Экспрессионисты, подобно многим другим ницшеанцам, колебались между аполитичным индивидуализмом и искупительной жаждой слиться с коллективом. Это ярко демонстрирует пример Курта Гиллера, писателя и борца за права человека (он был гомосексуалистом). В марте 1909 года он основал «новый клуб», члены которого черпали вдохновение у Ницше. Целью клуба было «повышение психической температуры и всеобщее веселье [Heiterkeit]», то есть собрания для дионисийских эксцессов. Теперь нам нужен, говорил Гиллер, «новый пост-теистический и неоэллинистический героизм [Heldentum]», – то, что возвестил Ницше. Похоже, этот клуб относился к самому себе невероятно серьезно.

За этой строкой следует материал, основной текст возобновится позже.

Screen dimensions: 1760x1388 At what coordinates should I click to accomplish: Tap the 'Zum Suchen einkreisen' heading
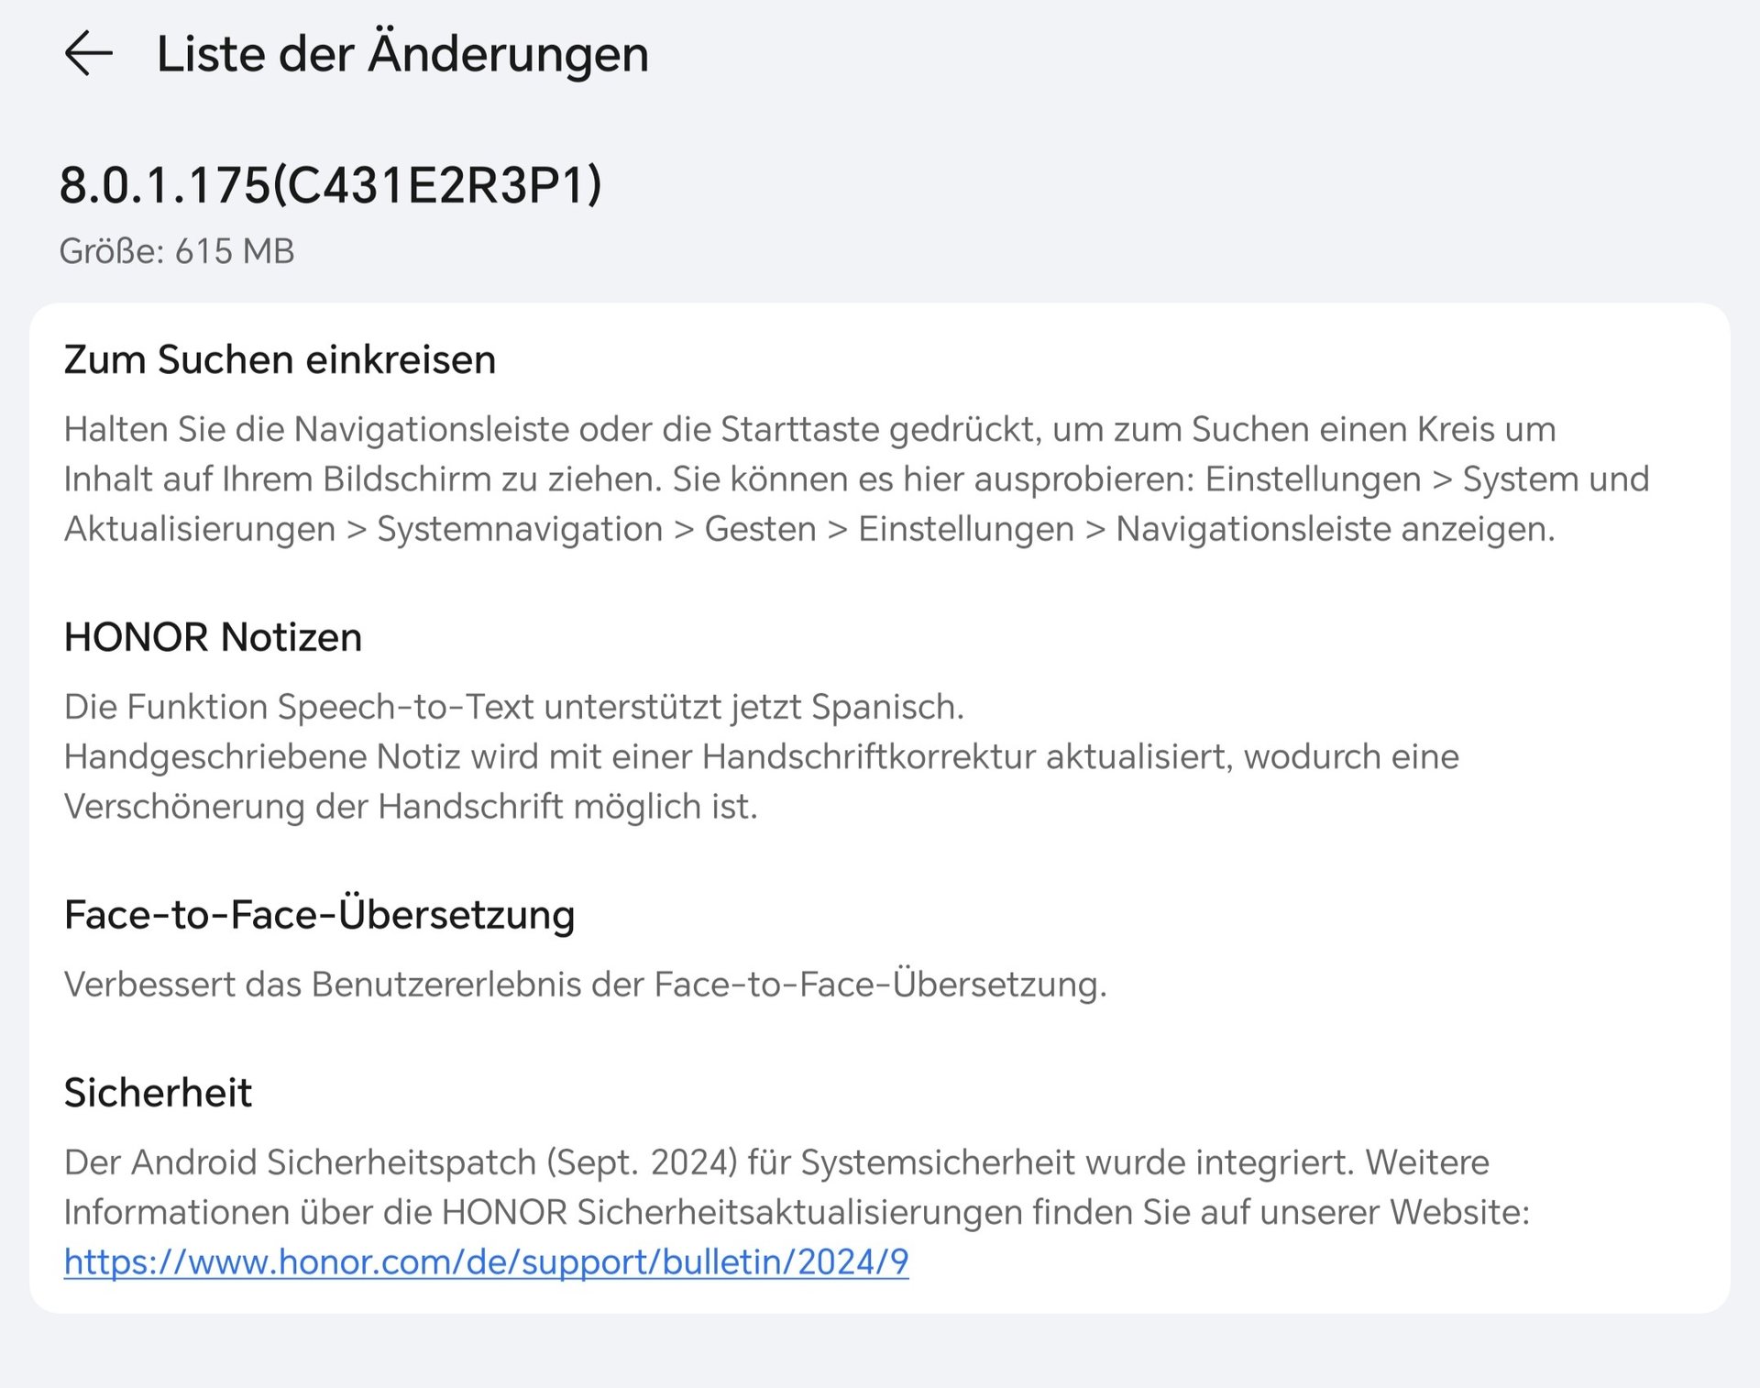280,359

Одна из тем, которую можно найти во многих подобных движениях, включая экспрессионизм в целом, – это ницшеанская идея творческого Übermensch, который сам себе закон и работает в почетной изоляции от масс (и – можно сделать косвенный вывод – стоит выше их). Эти амбиции обладали своим достоинством, но в то же время современного человека они отталкивают.
Übermensch и его этика
Немецкий экспрессионизм был окружен и питался множеством движений, более амбициозных, чем поэзия, драматургия и философия, которые росли как грибы в имперской Германии до Первой мировой войны и в большей или меньшей мере отражали ницшеанские представления. Это были многочисленные движения Lebensreform («реформы жизни»). Несомненно, эти группы также были выражением тех проблем, которые породила быстрая индустриализация, особенно в Германии. «Натурализм» присутствовал здесь всегда: вегетарианство, нудизм, «культура тела», а также отказ от алкоголя и табака. Кроме этого, участников таких движений привлекало улучшение жизни, в том числе евгеника, и там можно было найти элементы анархизма, социализма, а также völkisch и расистскую версии обновления.[91] Обновление – это ключевой ницшеанский термин.